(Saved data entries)
++++

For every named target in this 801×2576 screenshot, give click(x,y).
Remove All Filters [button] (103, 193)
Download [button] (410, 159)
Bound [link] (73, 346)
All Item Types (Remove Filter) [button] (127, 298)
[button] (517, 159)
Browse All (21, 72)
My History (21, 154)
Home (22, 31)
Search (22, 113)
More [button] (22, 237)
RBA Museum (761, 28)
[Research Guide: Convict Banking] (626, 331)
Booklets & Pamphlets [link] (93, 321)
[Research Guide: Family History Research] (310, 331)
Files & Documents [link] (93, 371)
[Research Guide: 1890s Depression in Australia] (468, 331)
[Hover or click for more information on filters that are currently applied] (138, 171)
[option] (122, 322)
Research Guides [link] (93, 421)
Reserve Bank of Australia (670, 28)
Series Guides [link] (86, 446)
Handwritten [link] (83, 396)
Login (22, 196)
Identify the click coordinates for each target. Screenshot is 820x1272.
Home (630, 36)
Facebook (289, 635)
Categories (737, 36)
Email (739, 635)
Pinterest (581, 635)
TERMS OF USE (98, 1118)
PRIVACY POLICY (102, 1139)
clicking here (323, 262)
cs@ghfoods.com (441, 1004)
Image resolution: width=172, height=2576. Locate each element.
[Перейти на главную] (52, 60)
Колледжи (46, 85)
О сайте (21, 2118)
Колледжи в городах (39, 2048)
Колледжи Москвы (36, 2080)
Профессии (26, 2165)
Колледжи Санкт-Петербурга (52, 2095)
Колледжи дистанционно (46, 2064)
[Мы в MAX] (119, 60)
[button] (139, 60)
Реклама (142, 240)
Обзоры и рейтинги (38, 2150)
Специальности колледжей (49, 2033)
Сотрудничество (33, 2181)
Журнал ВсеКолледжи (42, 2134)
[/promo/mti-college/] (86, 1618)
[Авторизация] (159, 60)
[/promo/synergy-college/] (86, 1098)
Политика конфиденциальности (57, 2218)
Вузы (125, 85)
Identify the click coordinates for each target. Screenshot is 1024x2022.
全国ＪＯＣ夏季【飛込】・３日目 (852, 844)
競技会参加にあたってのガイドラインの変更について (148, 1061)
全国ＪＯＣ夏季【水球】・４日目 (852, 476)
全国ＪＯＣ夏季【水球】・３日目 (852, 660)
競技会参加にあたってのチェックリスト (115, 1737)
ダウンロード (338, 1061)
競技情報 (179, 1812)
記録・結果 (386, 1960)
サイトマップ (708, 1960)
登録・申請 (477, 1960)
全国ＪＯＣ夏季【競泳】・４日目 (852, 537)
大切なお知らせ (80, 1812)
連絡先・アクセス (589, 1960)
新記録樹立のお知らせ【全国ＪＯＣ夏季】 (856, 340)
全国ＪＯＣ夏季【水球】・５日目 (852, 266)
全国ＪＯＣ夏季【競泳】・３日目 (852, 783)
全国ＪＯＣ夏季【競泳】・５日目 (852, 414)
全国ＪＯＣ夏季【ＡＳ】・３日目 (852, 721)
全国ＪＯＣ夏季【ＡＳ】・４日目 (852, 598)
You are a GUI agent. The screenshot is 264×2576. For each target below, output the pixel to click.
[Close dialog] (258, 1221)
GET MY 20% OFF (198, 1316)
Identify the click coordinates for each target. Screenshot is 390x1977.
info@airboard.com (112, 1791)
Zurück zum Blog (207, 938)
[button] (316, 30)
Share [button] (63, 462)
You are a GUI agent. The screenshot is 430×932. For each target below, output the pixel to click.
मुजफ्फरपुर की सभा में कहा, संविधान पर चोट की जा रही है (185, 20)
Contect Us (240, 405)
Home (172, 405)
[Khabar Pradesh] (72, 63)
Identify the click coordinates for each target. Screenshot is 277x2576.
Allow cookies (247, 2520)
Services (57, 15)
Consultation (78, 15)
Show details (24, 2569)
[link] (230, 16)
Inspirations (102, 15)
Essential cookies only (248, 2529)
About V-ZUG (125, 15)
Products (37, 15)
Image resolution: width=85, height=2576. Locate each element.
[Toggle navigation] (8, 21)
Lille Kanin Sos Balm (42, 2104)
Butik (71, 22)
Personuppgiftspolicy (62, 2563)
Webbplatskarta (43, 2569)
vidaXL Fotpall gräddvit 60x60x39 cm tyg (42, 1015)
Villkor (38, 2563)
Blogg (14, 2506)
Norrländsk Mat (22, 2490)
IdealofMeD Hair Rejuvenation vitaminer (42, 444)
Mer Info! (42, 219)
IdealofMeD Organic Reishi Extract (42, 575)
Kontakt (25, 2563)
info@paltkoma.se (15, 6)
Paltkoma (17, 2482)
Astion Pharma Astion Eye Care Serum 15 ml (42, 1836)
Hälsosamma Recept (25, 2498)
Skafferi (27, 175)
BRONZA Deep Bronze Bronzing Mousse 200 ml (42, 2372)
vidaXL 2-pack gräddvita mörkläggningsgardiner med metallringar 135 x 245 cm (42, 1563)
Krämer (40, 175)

++++

**Problem statement:** All lines above are to be transcribed exactly.

**Answer section:**
For every named target in this 801×2576 screenshot, give click(x,y).
Remove All Filters [button] (103, 193)
Download [button] (410, 159)
Bound [link] (73, 346)
All Item Types (Remove Filter) [button] (127, 298)
[button] (517, 159)
Browse All (21, 72)
My History (21, 154)
Home (22, 31)
Search (22, 113)
More [button] (22, 237)
RBA Museum (761, 28)
[Research Guide: Convict Banking] (626, 331)
Booklets & Pamphlets [link] (93, 321)
[Research Guide: Family History Research] (310, 331)
Files & Documents [link] (93, 371)
[Research Guide: 1890s Depression in Australia] (468, 331)
[Hover or click for more information on filters that are currently applied] (138, 171)
[option] (122, 322)
Research Guides [link] (93, 421)
Reserve Bank of Australia (670, 28)
Series Guides [link] (86, 446)
Handwritten [link] (83, 396)
Login (22, 196)
Identify the click coordinates for each target. Screenshot is 820x1272.
Home (630, 36)
Facebook (289, 635)
Categories (737, 36)
Email (739, 635)
Pinterest (581, 635)
TERMS OF USE (98, 1118)
PRIVACY POLICY (102, 1139)
clicking here (323, 262)
cs@ghfoods.com (441, 1004)
Image resolution: width=172, height=2576. Locate each element.
[Перейти на главную] (52, 60)
Колледжи (46, 85)
О сайте (21, 2118)
Колледжи в городах (39, 2048)
Колледжи Москвы (36, 2080)
Профессии (26, 2165)
Колледжи Санкт-Петербурга (52, 2095)
Колледжи дистанционно (46, 2064)
[Мы в MAX] (119, 60)
[button] (139, 60)
Реклама (142, 240)
Обзоры и рейтинги (38, 2150)
Специальности колледжей (49, 2033)
Сотрудничество (33, 2181)
Журнал ВсеКолледжи (42, 2134)
[/promo/mti-college/] (86, 1618)
[Авторизация] (159, 60)
[/promo/synergy-college/] (86, 1098)
Политика конфиденциальности (57, 2218)
Вузы (125, 85)
Identify the click coordinates for each target. Screenshot is 1024x2022.
全国ＪＯＣ夏季【飛込】・３日目 (852, 844)
競技会参加にあたってのガイドラインの変更について (148, 1061)
全国ＪＯＣ夏季【水球】・４日目 (852, 476)
全国ＪＯＣ夏季【水球】・３日目 (852, 660)
競技会参加にあたってのチェックリスト (115, 1737)
ダウンロード (338, 1061)
競技情報 (179, 1812)
記録・結果 (386, 1960)
サイトマップ (708, 1960)
登録・申請 (477, 1960)
全国ＪＯＣ夏季【競泳】・４日目 (852, 537)
大切なお知らせ (80, 1812)
連絡先・アクセス (589, 1960)
新記録樹立のお知らせ【全国ＪＯＣ夏季】 (856, 340)
全国ＪＯＣ夏季【水球】・５日目 (852, 266)
全国ＪＯＣ夏季【競泳】・３日目 (852, 783)
全国ＪＯＣ夏季【競泳】・５日目 (852, 414)
全国ＪＯＣ夏季【ＡＳ】・３日目 (852, 721)
全国ＪＯＣ夏季【ＡＳ】・４日目 (852, 598)
You are a GUI agent. The screenshot is 264×2576. For each target below, output the pixel to click.
[Close dialog] (258, 1221)
GET MY 20% OFF (198, 1316)
Identify the click coordinates for each target. Screenshot is 390x1977.
info@airboard.com (112, 1791)
Zurück zum Blog (207, 938)
[button] (316, 30)
Share [button] (63, 462)
You are a GUI agent. The screenshot is 430×932. For each target below, output the pixel to click.
मुजफ्फरपुर की सभा में कहा, संविधान पर चोट की जा रही है (185, 20)
Contect Us (240, 405)
Home (172, 405)
[Khabar Pradesh] (72, 63)
Identify the click coordinates for each target. Screenshot is 277x2576.
Allow cookies (247, 2520)
Services (57, 15)
Consultation (78, 15)
Show details (24, 2569)
[link] (230, 16)
Inspirations (102, 15)
Essential cookies only (248, 2529)
About V-ZUG (125, 15)
Products (37, 15)
Image resolution: width=85, height=2576. Locate each element.
[Toggle navigation] (8, 21)
Lille Kanin Sos Balm (42, 2104)
Butik (71, 22)
Personuppgiftspolicy (62, 2563)
Webbplatskarta (43, 2569)
vidaXL Fotpall gräddvit 60x60x39 cm tyg (42, 1015)
Villkor (38, 2563)
Blogg (14, 2506)
Norrländsk Mat (22, 2490)
IdealofMeD Hair Rejuvenation vitaminer (42, 444)
Mer Info! (42, 219)
IdealofMeD Organic Reishi Extract (42, 575)
Kontakt (25, 2563)
info@paltkoma.se (15, 6)
Paltkoma (17, 2482)
Astion Pharma Astion Eye Care Serum 15 ml (42, 1836)
Hälsosamma Recept (25, 2498)
Skafferi (27, 175)
BRONZA Deep Bronze Bronzing Mousse 200 ml (42, 2372)
vidaXL 2-pack gräddvita mörkläggningsgardiner med metallringar 135 x 245 cm (42, 1563)
Krämer (40, 175)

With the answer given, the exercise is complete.